Try it ▸
From the line that holds "Click the Save button" to the last line below, retype everything exactly and nothing else; omit pictures.

Records ▸
<<<<

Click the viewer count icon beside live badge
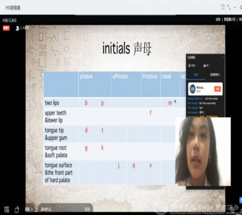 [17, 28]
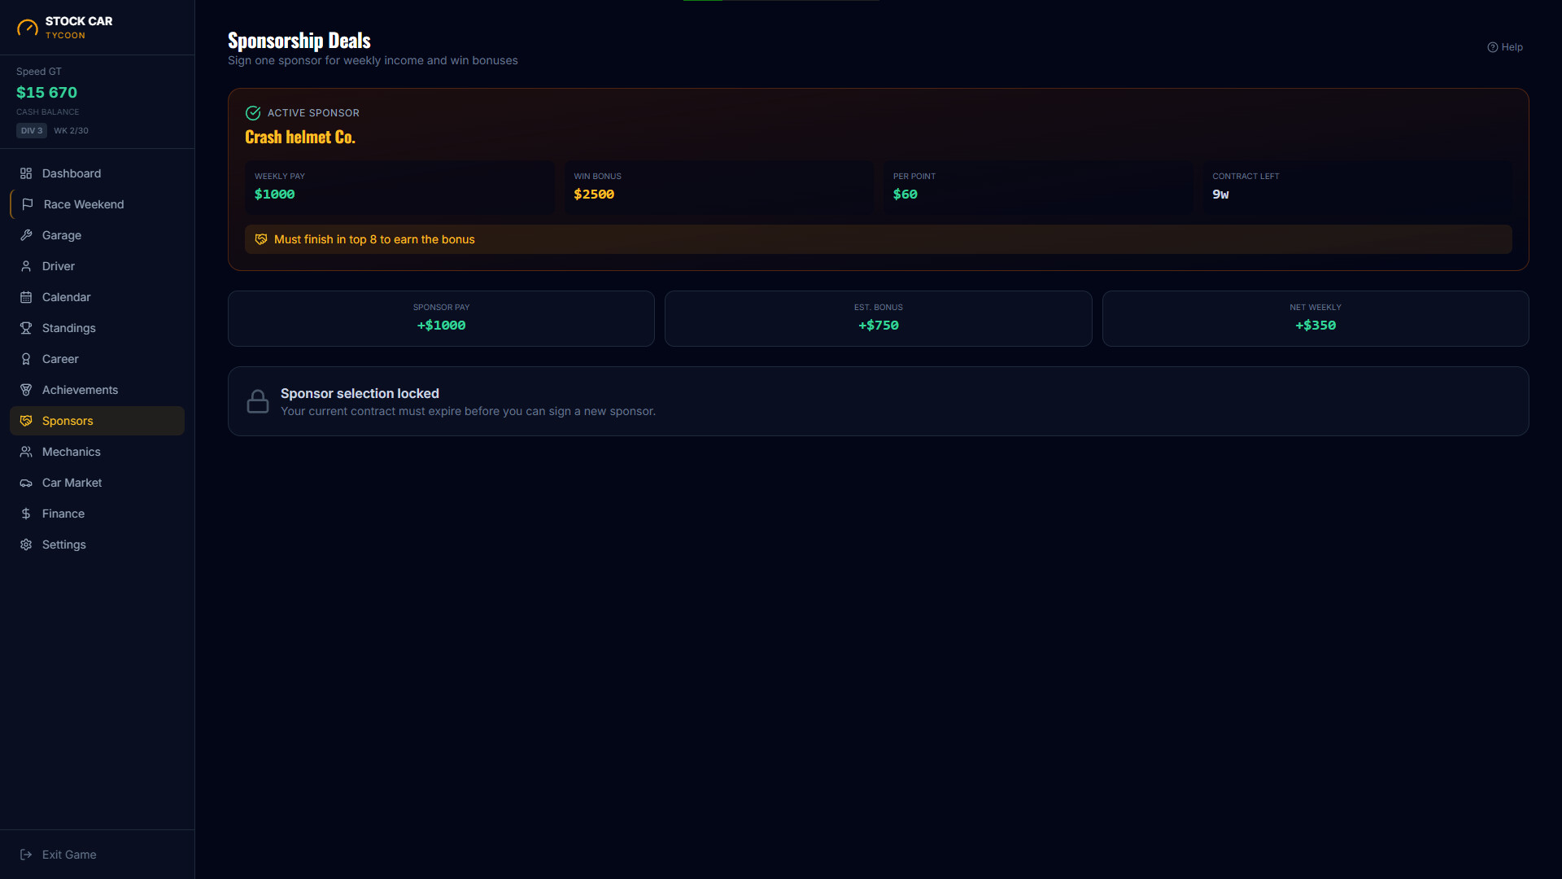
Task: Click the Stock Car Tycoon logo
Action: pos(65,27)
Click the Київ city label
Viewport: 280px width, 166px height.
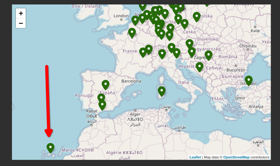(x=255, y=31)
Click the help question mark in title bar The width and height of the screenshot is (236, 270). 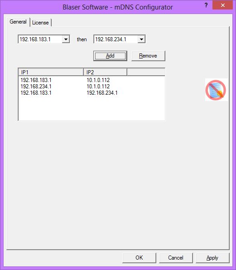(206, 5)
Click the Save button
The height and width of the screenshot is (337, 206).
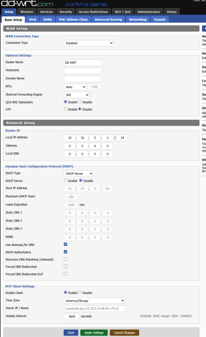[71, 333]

>>>>

Expected output ▸
Click the Save button
The height and width of the screenshot is (337, 206).
[71, 333]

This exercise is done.